(Screenshot grounding data)
####
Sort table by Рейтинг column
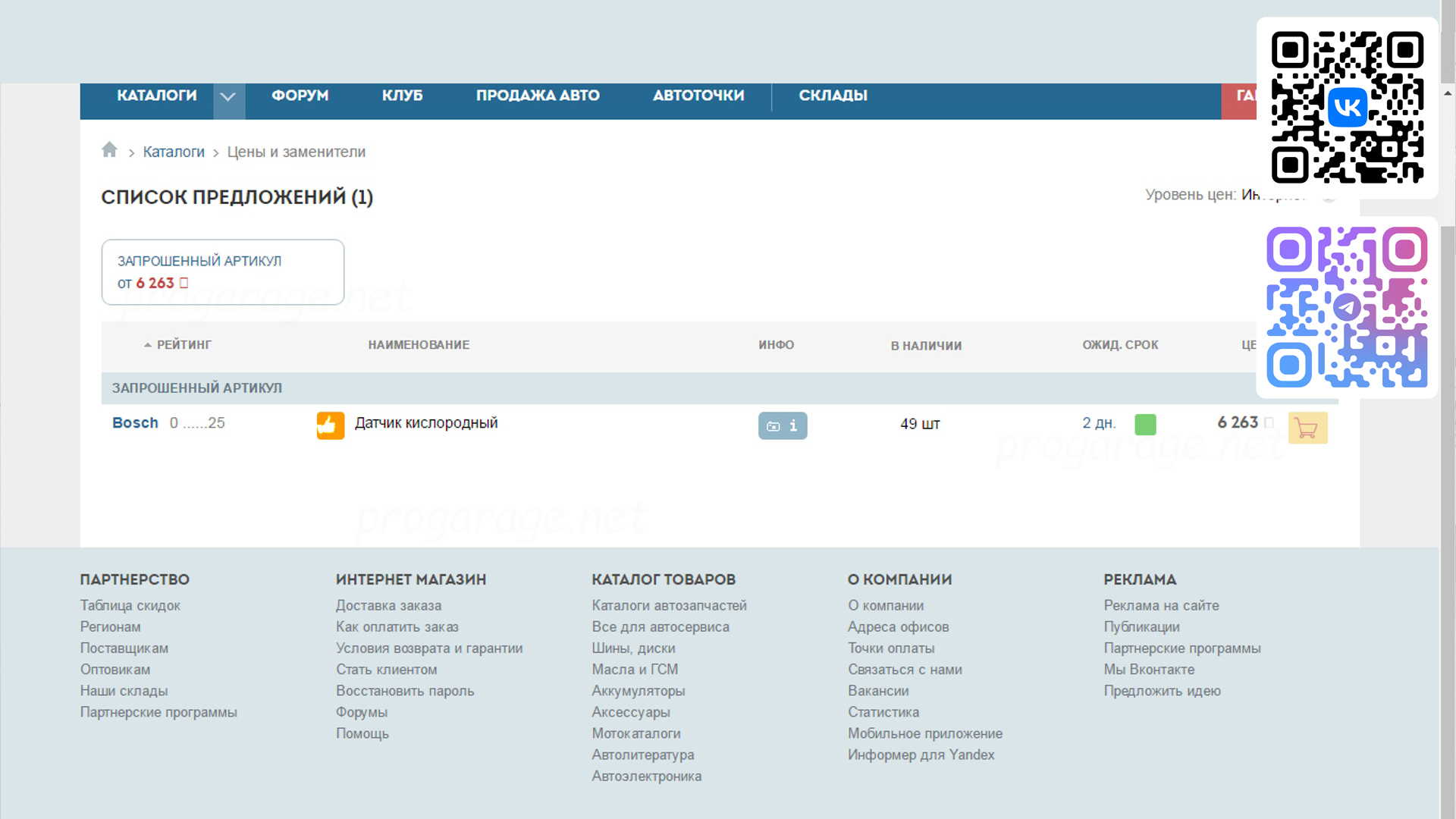Viewport: 1456px width, 819px height. (x=183, y=345)
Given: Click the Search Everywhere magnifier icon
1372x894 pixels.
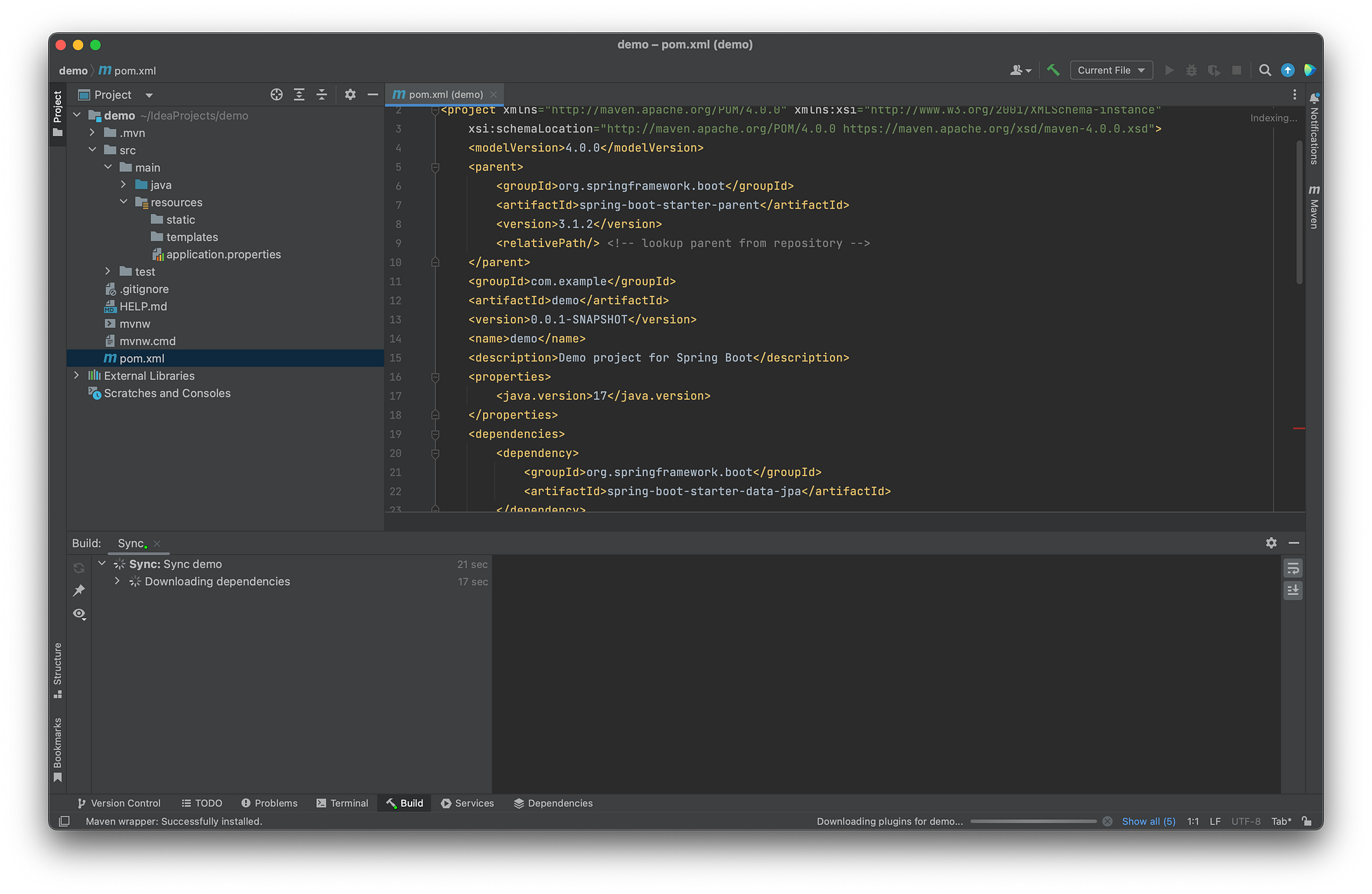Looking at the screenshot, I should (x=1265, y=70).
####
**Exercise goal:** Apart from the images, every line above needs to be printed again exactly.

**Task response:**
Sort table by Рейтинг column
Viewport: 1456px width, 819px height. (x=183, y=345)
Given: Click the Search Everywhere magnifier icon
1372x894 pixels.
Looking at the screenshot, I should (x=1265, y=70).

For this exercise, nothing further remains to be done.